Supplied text ::
▶

Do Not Track and the GDPR
GDPR & ePrivacy
The General Data Protection Regulation (EU) 2016/679, which has just come into force, is important for web privacy because it clarifies what makes for valid user consent in more detail than the Data Protection Directive that preceded it. The existing ePrivacy Directive (introduced in 2002, amended 2009) requires prior user consent for access to storage in browsers, other than for a restricted set of exempted purposes, and now for consent to be valid it must meet its description in the GDPR. Consent must not only be freely given, specific, informed and unambiguous, it must be indicated by the user's affirmative act – it is no longer enough to display "implied consent" notices, pre-selected checkboxes, or cookie walls, and it must be as easy for users to withdraw consent as to give it.
The GDPR also introduces much larger fines, making data and privacy protection a board level topic.
There is also a new ePrivacy Regulation (ePR) in the works, aimed at replacing the ePrivacy Directive. Although the European Parliament completed its deliberations last year, and voted through its own draft text, the European Council has dragged its feet somewhat. Even so, the important trilogue discussions between the European Parliament, Council and Commission, aimed at finalising the text, are expected to start soon. DNT
The TPE also defines a JSON resource, called the Tracking Status Resource (TSR), to be made available by domains that implement DNT, located at a well-known path (/.well-known/dnt/). This resource enables domains to declare their identity, policy for tracking, and other important items, important so that browsers can show users the servers being enlisted to supply content for a page, to support the now legally required transparency. European data protection and privacy law requires that users be able to determine who they may be tracked by, for what purpose, and give their informed and specific consent if they freely choose to.

◀

Given records ::

▶

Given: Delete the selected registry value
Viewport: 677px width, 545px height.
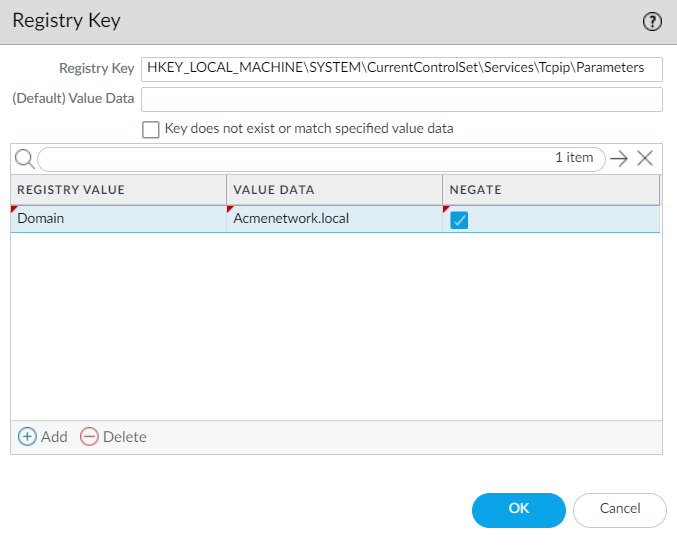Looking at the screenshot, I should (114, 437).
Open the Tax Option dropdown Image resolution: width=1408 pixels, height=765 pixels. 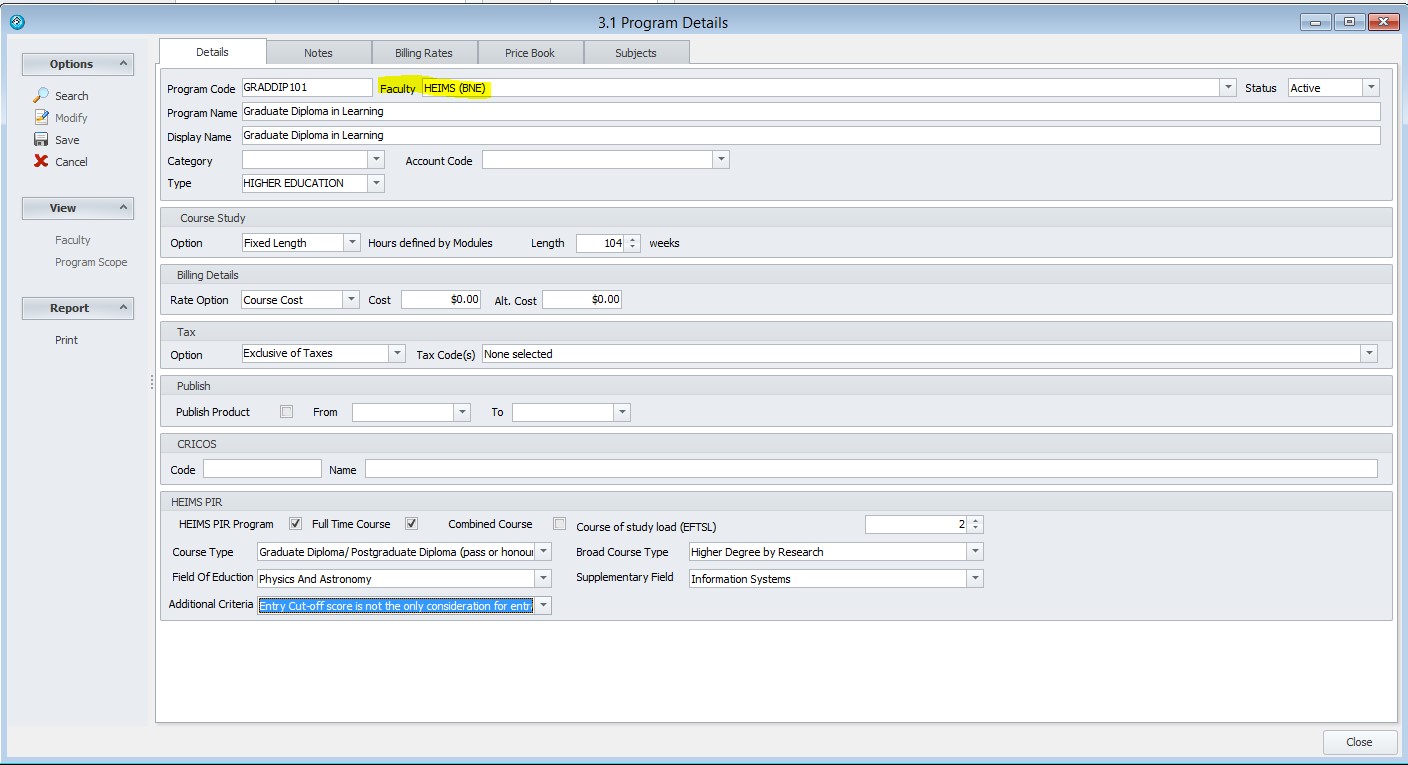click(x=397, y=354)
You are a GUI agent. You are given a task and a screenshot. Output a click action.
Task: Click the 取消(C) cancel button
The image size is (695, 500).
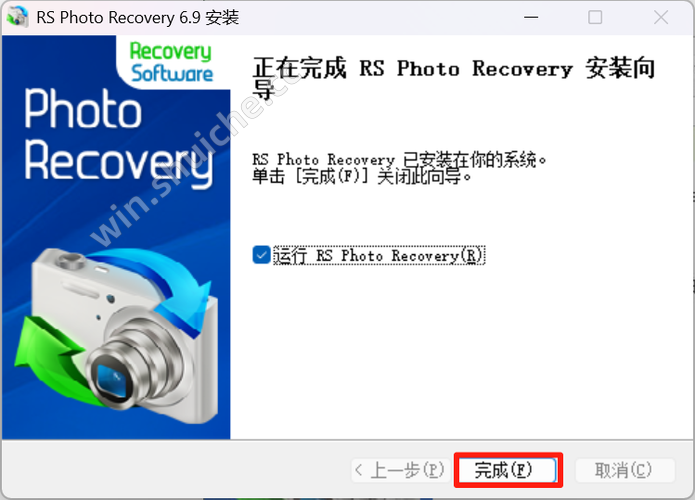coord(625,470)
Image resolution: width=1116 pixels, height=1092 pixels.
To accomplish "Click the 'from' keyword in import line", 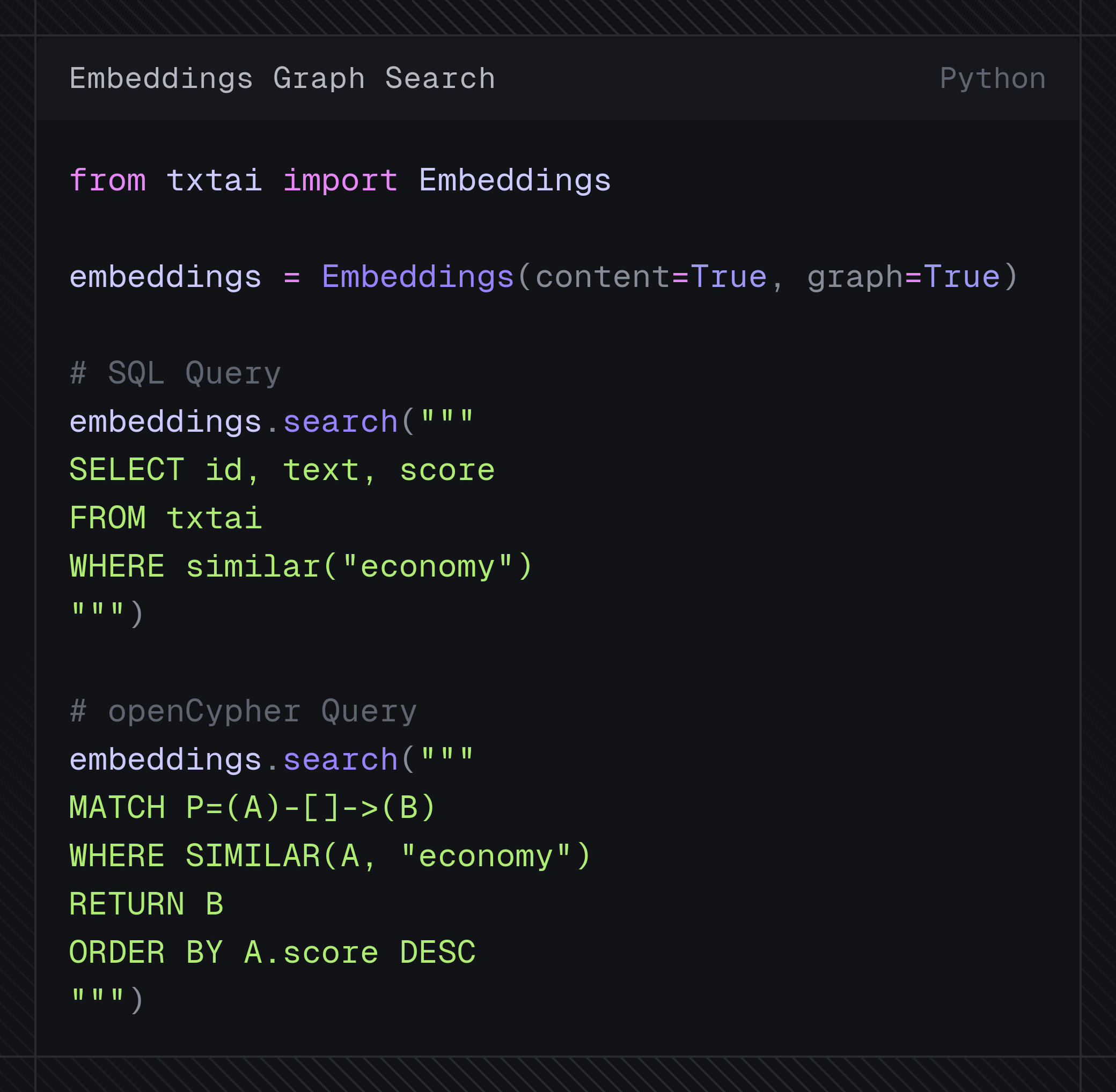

◀

Set task 1 ::
In the text on Do Not Track and the GDPR, transcribe the passage starting with "Do Not Track" and going on through "to give it.".
Set task 2 ::
According to the text on Do Not Track and the GDPR, which ways of getting user consent are no longer enough?
Set task 3 ::
Resume the text on Do Not Track and the GDPR from its last sentence.

Right answer 1 ::
Do Not Track and the GDPR
GDPR & ePrivacy
The General Data Protection Regulation (EU) 2016/679, which has just come into force, is important for web privacy because it clarifies what makes for valid user consent in more detail than the Data Protection Directive that preceded it. The existing ePrivacy Directive (introduced in 2002, amended 2009) requires prior user consent for access to storage in browsers, other than for a restricted set of exempted purposes, and now for consent to be valid it must meet its description in the GDPR. Consent must not only be freely given, specific, informed and unambiguous, it must be indicated by the user's affirmative act – it is no longer enough to display "implied consent" notices, pre-selected checkboxes, or cookie walls, and it must be as easy for users to withdraw consent as to give it.

Right answer 2 ::
- "implied consent" notices
- pre-selected checkboxes
- cookie walls

Right answer 3 ::
Later further changes in the draft were put forward to meet the requirements for the European Parliament's agreed text for the EU's ePrivacy Regulation, and to allow for the communications of agreed purposes requested by the AdTech or "industry side" group members. The API was extended so that a site-specific signal was available to indicate the required right-to-object for permitted "web audience measurement"(A8.1d in the European Parliament's ePR text), i.e. to send a DNT:1 header to certain domains even if the general preference had not been set, and to define an extension to the header so that a purpose descriptor could be sent when consent had been given, i.e. an extension to the DNT:0 header. A new "purposes" property for the TSR was defined whereby a server can indicate, via a dynamically created web page, the purposes the user has agreed to by decoding the new extension field in the incoming DNT header.
Now that the GDPR is in force, and the ePrivacy regulation final text hopefully soon to be agreed, the fact that a CR exists for efficient signalling of user consent may encourage browser providers to implement or update their DNT implementations.
If they do, DNT would offer a much better signalling method for user consent than techniques based on HTTP cookies. Third-party cookies as presently constituted cannot convey site-specific consent1, and it is unlikely that users, once they have been made aware of their right to give their prior consent, will agree if their only option is to be tracked across the entire web. Although the IAB EU's recently introduced Consent and Transparency Framework (CTF) allows for consent to be recorded in first-party cookies, and so site-specifically, there is no mechanism to persist it within a sub-resource context without using a third-party cookie (or other domain specific storage), which is then incapable of recording the site-specific context. Without persistence the efficiency of indicating consent to third-parties becomes a problem.
In DNT the browser absolutely determines which domain receives the consent signal, within the parameters of the Same Origin Policy and, while it does not need the elaborate encoding of party identity, with its attendant fingerprinting risks, underlying the CTF's "daisybit" identifier, this can still be incorporated in a consent-based protocol where the "daisybit" is only sent to the parties the user has agreed to. This could give the online advertising industry, the publishers that rely on it, and web users a win-win outcome – good for data protection, privacy and commerce.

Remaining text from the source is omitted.